OBJECTIVE:
Render the lines from the line with "You are a computer-use" to the line with "coord(1473,993)" as a Markdown table with the columns Row and Entry line, skipping blank lines and leaving out the pictures.

TASK MATERIAL:
--*--

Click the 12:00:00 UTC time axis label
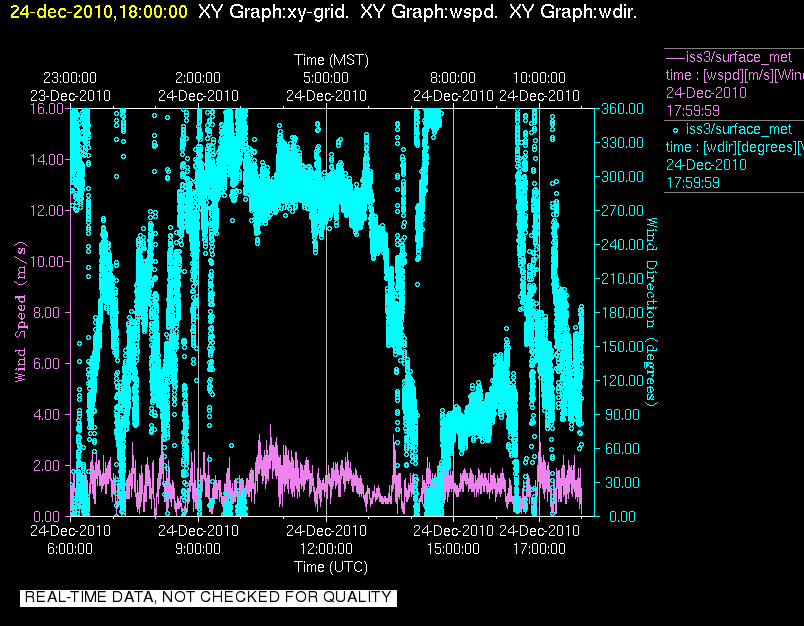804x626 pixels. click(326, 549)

--*--

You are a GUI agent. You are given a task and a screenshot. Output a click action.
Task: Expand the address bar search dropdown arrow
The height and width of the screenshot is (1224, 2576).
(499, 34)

--*--

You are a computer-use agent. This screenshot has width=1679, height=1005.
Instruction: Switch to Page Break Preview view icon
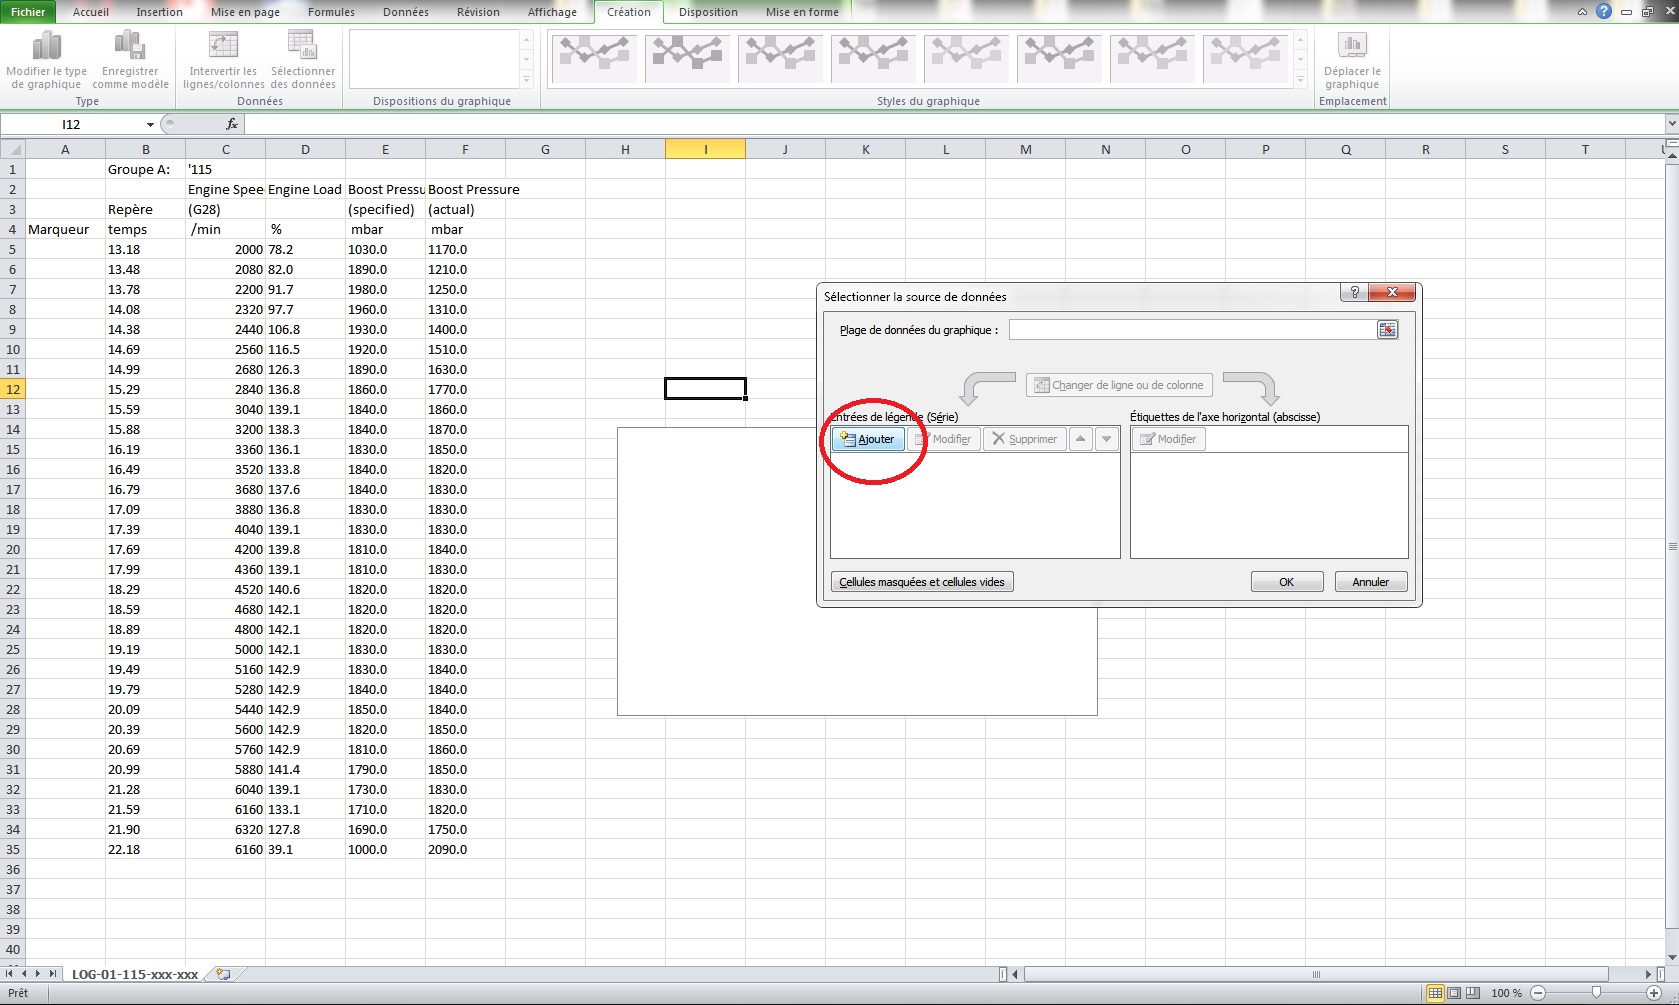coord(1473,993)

--*--

TASK ANSWER:
| Row | Entry line |
|---|---|
| 1 | You are a computer-use agent. This screenshot has width=1679, height=1005. |
| 2 | Instruction: Switch to Page Break Preview view icon |
| 3 | coord(1473,993) |